- DESCRIPTION OF THE TASK:
Scan the records for the word "Rolling". Return each line where it is found.

- DATA SHOWN:
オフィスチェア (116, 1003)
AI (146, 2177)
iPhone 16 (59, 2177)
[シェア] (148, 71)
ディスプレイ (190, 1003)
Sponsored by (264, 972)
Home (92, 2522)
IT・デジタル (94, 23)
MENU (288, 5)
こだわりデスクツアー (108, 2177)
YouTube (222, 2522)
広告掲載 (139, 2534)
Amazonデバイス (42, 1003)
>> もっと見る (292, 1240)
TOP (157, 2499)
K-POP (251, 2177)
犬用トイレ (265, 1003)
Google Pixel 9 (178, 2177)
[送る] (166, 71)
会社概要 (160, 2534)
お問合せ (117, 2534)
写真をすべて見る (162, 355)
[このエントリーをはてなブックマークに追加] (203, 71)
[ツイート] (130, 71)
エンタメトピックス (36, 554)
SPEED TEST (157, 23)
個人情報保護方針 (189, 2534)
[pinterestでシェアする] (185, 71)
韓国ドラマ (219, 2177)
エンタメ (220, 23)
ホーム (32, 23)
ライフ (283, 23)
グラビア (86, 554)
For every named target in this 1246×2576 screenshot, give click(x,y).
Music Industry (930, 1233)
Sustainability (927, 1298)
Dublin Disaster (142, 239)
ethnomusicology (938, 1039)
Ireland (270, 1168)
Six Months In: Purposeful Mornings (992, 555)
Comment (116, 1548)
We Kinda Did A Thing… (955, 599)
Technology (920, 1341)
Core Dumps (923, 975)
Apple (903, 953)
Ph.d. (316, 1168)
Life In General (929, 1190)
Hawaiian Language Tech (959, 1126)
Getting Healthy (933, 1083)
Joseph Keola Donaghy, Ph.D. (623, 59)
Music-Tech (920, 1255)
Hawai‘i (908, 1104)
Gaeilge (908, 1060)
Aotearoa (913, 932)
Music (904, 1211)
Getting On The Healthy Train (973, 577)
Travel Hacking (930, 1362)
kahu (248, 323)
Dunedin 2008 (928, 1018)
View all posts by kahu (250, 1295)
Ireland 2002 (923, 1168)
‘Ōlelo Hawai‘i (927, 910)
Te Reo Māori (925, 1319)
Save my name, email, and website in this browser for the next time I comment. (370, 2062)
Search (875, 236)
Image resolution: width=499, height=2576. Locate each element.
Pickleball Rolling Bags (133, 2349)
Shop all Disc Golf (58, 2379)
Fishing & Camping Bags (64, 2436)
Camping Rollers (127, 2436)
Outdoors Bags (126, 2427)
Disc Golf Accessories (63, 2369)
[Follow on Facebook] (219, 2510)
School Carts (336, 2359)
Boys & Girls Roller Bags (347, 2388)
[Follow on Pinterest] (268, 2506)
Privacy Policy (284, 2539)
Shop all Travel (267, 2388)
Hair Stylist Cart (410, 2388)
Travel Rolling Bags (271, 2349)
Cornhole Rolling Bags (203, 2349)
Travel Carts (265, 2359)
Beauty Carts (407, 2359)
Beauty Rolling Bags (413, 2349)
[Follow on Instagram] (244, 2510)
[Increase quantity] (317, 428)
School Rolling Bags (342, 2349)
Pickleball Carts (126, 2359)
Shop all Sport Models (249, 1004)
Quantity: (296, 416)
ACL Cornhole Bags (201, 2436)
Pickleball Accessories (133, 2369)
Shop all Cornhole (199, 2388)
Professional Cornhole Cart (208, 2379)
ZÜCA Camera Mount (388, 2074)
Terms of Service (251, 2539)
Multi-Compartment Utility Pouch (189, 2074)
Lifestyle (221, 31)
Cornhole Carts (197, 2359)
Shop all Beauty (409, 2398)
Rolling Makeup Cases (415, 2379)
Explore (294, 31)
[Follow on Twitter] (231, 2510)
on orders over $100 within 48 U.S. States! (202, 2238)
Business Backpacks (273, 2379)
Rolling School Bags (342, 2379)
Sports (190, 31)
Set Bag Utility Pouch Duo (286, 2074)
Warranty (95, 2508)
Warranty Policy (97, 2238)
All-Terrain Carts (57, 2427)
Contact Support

- RESULT FOR THIS TASK:
Pickleball Rolling Bags (133, 2349)
Travel Rolling Bags (271, 2349)
Cornhole Rolling Bags (203, 2349)
Beauty Rolling Bags (413, 2349)
School Rolling Bags (342, 2349)
Rolling Makeup Cases (415, 2379)
Rolling School Bags (342, 2379)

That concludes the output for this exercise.